• _Task objective_
Extract each line of the listing that contains the string "will". Case must match.
....
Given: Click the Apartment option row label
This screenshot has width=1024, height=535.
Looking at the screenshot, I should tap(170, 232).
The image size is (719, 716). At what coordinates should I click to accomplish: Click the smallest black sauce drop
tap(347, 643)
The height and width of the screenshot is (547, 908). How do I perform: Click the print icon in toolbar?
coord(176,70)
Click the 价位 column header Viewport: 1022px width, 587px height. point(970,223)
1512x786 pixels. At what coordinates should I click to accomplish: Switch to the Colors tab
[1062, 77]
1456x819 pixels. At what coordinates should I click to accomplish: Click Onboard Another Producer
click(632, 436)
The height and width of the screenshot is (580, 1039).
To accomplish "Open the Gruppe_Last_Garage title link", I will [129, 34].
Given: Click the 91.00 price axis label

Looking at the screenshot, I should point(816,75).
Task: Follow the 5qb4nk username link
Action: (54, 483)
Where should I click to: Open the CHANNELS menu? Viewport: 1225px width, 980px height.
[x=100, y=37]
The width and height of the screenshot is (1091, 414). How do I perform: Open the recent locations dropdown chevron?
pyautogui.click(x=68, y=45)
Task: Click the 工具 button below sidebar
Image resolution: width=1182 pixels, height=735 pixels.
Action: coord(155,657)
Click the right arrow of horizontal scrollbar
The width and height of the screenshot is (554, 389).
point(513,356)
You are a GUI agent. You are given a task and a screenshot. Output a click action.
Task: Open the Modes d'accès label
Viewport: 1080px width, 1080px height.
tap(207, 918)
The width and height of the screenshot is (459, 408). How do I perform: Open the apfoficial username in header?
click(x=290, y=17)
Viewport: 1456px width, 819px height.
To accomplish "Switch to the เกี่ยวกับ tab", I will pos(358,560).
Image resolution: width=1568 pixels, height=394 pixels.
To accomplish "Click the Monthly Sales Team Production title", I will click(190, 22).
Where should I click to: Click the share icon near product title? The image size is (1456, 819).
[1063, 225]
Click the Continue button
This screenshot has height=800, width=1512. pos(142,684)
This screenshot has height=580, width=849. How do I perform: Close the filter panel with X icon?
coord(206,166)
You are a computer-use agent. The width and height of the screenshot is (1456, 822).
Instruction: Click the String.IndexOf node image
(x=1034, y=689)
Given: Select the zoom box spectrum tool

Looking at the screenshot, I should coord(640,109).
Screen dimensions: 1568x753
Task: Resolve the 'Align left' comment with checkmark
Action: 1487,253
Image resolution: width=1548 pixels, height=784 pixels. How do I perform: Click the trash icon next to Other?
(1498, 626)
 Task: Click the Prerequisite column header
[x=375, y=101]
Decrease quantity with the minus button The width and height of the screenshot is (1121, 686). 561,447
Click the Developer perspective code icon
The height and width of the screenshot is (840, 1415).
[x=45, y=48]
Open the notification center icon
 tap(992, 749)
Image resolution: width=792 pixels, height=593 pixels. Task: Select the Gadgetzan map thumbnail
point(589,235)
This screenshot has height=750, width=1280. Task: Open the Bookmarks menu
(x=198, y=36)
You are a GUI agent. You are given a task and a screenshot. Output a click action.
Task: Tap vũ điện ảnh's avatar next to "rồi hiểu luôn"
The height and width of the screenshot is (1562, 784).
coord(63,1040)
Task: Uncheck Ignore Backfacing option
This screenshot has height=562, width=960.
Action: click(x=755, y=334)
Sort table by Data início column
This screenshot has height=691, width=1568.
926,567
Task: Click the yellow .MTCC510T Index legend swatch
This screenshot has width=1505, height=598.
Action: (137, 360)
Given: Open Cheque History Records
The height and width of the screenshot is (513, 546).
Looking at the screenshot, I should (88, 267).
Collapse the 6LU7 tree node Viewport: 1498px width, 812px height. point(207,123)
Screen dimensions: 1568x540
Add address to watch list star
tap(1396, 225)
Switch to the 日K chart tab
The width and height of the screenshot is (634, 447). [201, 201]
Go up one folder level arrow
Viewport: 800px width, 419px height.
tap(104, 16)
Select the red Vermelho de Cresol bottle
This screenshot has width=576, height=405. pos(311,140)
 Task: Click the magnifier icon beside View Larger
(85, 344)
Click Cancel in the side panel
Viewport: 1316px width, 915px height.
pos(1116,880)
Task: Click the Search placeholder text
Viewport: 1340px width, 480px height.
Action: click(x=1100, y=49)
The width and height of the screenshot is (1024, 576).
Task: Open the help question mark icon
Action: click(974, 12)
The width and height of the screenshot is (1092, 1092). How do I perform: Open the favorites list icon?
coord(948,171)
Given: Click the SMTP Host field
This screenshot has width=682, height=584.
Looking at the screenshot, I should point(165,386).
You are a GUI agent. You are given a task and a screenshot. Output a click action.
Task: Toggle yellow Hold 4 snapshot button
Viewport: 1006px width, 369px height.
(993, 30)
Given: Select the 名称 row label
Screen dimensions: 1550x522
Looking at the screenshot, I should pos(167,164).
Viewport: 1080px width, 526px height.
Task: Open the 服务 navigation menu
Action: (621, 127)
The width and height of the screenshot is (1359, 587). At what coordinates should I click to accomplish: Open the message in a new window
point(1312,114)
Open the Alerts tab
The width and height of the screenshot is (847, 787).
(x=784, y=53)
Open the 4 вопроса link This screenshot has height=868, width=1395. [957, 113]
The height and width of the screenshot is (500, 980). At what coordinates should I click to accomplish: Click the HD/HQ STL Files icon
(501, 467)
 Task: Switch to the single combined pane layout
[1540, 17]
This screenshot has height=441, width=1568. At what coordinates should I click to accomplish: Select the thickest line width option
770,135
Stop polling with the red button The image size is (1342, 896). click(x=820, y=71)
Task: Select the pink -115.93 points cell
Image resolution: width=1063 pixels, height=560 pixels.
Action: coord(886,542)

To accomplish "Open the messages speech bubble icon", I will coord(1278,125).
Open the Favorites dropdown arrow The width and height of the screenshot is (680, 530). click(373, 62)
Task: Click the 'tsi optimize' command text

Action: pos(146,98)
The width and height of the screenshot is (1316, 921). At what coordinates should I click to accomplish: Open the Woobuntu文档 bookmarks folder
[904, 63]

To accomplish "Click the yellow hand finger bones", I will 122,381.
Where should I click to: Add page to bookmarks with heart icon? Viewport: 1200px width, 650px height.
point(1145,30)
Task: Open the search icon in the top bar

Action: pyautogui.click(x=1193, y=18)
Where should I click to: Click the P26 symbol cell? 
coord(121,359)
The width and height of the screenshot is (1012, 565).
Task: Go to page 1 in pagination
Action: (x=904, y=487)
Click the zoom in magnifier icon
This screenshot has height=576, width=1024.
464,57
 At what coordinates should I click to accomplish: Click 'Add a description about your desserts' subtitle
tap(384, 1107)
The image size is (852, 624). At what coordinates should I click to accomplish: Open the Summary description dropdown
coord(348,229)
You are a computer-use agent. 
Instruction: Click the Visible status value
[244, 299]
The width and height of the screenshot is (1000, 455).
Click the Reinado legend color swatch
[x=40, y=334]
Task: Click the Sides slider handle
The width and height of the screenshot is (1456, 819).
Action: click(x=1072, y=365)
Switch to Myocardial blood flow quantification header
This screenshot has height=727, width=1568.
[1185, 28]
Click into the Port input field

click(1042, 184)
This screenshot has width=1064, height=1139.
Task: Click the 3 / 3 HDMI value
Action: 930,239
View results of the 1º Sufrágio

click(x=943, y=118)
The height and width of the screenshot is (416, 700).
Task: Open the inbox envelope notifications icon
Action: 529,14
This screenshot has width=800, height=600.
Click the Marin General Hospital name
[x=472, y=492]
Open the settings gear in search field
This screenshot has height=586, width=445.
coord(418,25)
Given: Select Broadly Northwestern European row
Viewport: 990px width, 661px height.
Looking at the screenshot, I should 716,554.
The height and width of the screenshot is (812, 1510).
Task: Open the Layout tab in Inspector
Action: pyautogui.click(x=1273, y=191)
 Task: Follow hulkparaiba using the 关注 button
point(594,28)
....
• _Response to the task_
To accomplish "Open the Gruppe_Last_Garage title link", I will [129, 34].
To accomplish "Switch to the เกี่ยวกับ tab", I will pos(358,560).
To accomplish "Click the Monthly Sales Team Production title", I will click(190, 22).
To accomplish "Open the messages speech bubble icon", I will coord(1278,125).
To accomplish "Click the yellow hand finger bones", I will 122,381.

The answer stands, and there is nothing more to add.